José Ángel Esteban. Señales de los rincones de la cultura. Y, por supuesto, hechos reales.

Discursos

Ahora que se avecinan campañas electorales, una duda: ¿quién le escribía los discursos a Robert F. Kennedy? Después de ver Bobby, la ingenua película de Emilio Estévez, me interesó más la gramática política que ahí se anunciaba, que el desfile de historias a medio cocer, su reflejo: pareja que no quiere ir a Vietnam, emigrantes que aman el beisbol, pareja madura y culta que se reconcilia, pareja rota que descubre sus adulterios, cantante decadente y harta, cocinero filósofo por encima del racismo, portero jubilado testigo de todas las historias, voluntarios abiertos con el LSD.

Despacio, pude entrar en el juego de espejos entre Demi Moore y Sharon Stone, disfrazadas, en los secretos perdidos de Lindsay Lohan, o en el guiño de Laurence Fishburne al Rey Arturo (Camelot estuvo en la Casa Blanca ). Pero esperaba más que una nostalgia coja e impoluta de algo que jamás terminó de existir, algo que desarrollara con más enjundia los límites y los deseos de los liberales norteamericanos de los sesenta, sus propias contradicciones de guerra fría, sus miedos políticos de fondo. Así que me quedé con las imágenes documentales y las palabras del mediano de los Kennedy, el mejor texto de la película, una mezcla de épica, velocidad, cercanía, unas gotas de lírica y mucha elegancia gramatical. Un discurso, un estilo, una posibilidad en blanco y negro, en imágenes viradas.

Puede que sea la versión original, pero más allá de lo que digan, siempre me sorprende esa clase de declaraciones, tan elaboradas, tan perfectas. Tan escritas. Las suyas y las de tantos otros. Tienen buenos guionistas, como aprendí en El Ala Oeste de la Casa Blanca donde la atención más importante se dirigía a como se cuenta lo que tengan que decir, con el trabajo medio hecho dada la capacidad de brillante repentización de su presidente imaginario. Aquí, en lo nuestro, entre balbuceos en imperativo bienpensante y discursos repelentes de notario secretamente vanidoso, nos quedamos cada vez más fríos. Y, en Madrid, en particular, entre cínica vanidad repelente, cínica y carísima aristocracia de hierro, incógnitas sin despejar, torpezas de censo y endémicas batallas frustrantes, más fríos todavía.

Para compensar me doy una vuelta por Ladinamo, un local, una asociación y una web que da una vuelta más a casi todas las cosas. Buscan candidatos para su programa electoral. Son treinta puntos para Madrid que manejan preocupaciones fundamentales: hipotecas, obras y atascos. Futuro y presente que no llega. Y más cosas: denuncias de la opulencia, y clases de regaeton; persecución de los empresarios sin papeles, de los todoterreno, de la mentalidad de mercado inyectada en la educación. Reivindicación del voto negativo, tan necesario. Y más chistes: el cuerpo de jardineritos municipales, por ejemplo.

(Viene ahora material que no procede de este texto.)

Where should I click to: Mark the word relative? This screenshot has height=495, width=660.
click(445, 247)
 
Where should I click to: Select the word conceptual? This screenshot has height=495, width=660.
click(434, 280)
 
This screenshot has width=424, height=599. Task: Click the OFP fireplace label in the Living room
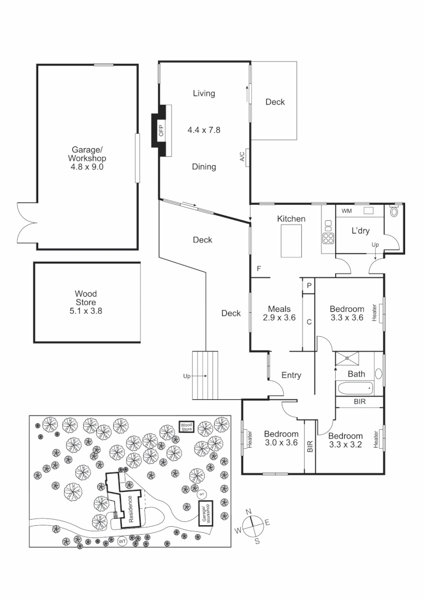[162, 131]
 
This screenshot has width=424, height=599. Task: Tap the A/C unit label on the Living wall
[243, 158]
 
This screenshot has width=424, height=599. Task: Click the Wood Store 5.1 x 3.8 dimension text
[86, 311]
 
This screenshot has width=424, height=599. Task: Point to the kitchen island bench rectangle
[291, 242]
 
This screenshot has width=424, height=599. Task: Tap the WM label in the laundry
[346, 211]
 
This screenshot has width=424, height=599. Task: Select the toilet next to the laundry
[395, 211]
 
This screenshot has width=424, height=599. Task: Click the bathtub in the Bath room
[355, 388]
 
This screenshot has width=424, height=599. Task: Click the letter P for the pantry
[308, 286]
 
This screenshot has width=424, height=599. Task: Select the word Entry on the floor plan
[291, 375]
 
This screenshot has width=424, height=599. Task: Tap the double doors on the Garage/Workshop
[26, 222]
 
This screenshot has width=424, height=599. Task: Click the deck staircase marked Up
[206, 375]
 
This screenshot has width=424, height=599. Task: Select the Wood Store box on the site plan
[186, 427]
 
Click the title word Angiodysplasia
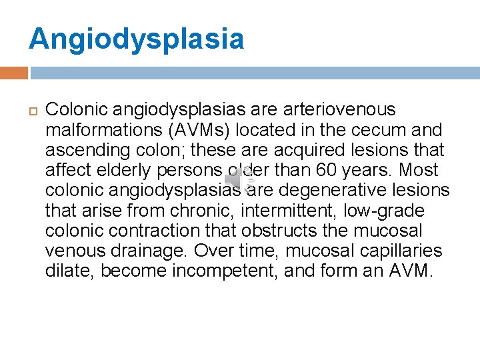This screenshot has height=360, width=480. (x=136, y=39)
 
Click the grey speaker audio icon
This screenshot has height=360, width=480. (x=239, y=179)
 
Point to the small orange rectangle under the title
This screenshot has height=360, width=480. (x=14, y=73)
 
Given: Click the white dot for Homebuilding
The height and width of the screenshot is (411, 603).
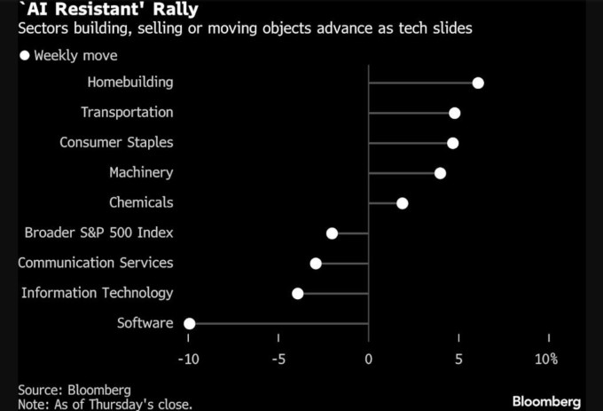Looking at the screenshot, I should tap(478, 83).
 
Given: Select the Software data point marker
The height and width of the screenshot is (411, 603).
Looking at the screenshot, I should tap(189, 323).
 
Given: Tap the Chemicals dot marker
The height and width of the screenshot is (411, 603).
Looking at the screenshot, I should tap(402, 203).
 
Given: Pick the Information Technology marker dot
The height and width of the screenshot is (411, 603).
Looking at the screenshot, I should tap(297, 293).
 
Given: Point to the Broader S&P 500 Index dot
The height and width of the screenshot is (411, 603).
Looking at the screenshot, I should tap(332, 233).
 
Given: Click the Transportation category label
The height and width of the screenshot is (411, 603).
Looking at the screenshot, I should tap(127, 113).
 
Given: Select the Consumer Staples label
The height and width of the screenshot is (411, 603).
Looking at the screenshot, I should tap(116, 143).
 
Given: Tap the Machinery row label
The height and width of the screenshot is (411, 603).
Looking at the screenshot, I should tap(141, 173).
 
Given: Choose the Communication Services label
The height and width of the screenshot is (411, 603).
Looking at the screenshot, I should tap(96, 263).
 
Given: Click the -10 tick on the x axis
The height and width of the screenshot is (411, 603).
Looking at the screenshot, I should tap(188, 360).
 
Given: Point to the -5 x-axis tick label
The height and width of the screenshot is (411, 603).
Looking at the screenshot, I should tap(278, 360).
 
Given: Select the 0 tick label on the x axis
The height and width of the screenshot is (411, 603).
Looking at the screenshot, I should tap(369, 360).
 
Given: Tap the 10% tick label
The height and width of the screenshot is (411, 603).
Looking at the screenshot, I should tap(546, 360).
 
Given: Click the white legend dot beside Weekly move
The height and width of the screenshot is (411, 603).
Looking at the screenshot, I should tap(25, 55).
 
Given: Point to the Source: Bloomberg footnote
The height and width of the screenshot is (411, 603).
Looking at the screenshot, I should tap(74, 390).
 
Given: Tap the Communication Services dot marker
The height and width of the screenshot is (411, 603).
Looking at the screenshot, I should tap(316, 264).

Lo bueno que tienen en la Ladinamo es que discuten consigo mismos y colocan una lista con todas las críticas recibidas a su programa: rabietas de niños malcriados, chistes utópicos de dudoso gusto, oportunidad perdida, una pena. O no. Sobre la mesa queda, al menos, el aroma de la campaña que se avecina y de su política; de su tedio, de las posibilidades de embestir a esa burocracia desde fuera — sintomático el artículo sobre la heterodoxia electoral sus virtudes y sus dobles filos, desde Coluche, hasta Hunter Thompson, Copito de Nieve o Nadie; de la necesidad de plantearse, de verdad, otras formas de participación, si son posibles, si nos interesan para que no ganen siempre los mismos.

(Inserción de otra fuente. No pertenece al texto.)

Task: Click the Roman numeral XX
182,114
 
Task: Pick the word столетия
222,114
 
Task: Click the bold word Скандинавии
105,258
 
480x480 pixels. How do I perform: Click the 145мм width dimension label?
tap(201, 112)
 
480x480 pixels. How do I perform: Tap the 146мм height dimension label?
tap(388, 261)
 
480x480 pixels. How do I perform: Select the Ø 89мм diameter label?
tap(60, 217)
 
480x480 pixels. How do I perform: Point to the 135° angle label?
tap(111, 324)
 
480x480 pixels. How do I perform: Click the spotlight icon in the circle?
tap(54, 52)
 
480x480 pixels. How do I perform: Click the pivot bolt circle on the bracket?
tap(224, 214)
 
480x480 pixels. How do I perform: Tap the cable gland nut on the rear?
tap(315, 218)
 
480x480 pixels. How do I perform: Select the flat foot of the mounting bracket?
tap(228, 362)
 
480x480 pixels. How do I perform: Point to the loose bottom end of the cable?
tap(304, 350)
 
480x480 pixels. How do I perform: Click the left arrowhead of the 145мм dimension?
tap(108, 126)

El remate esencial a toda la propuesta: las condiciones que exigen a sus candidatos. Da igual que les guste el baile o la emigración ilegal, que se crean su programa, cualquier programa: sólo quieren nombres y por eso buscan a gente que se llame, por ejemplo, Felipe González, a Alberto Ruiz Gallardón, Julio Anguita, Esperanza Aguirre, Eduardo Tamayo (el auténtico se podría prestar), cualquiera, parece, menos Miguel Sebastián, porque no tendría gracia. Nombres huecos, en fin; discursos, todavía no.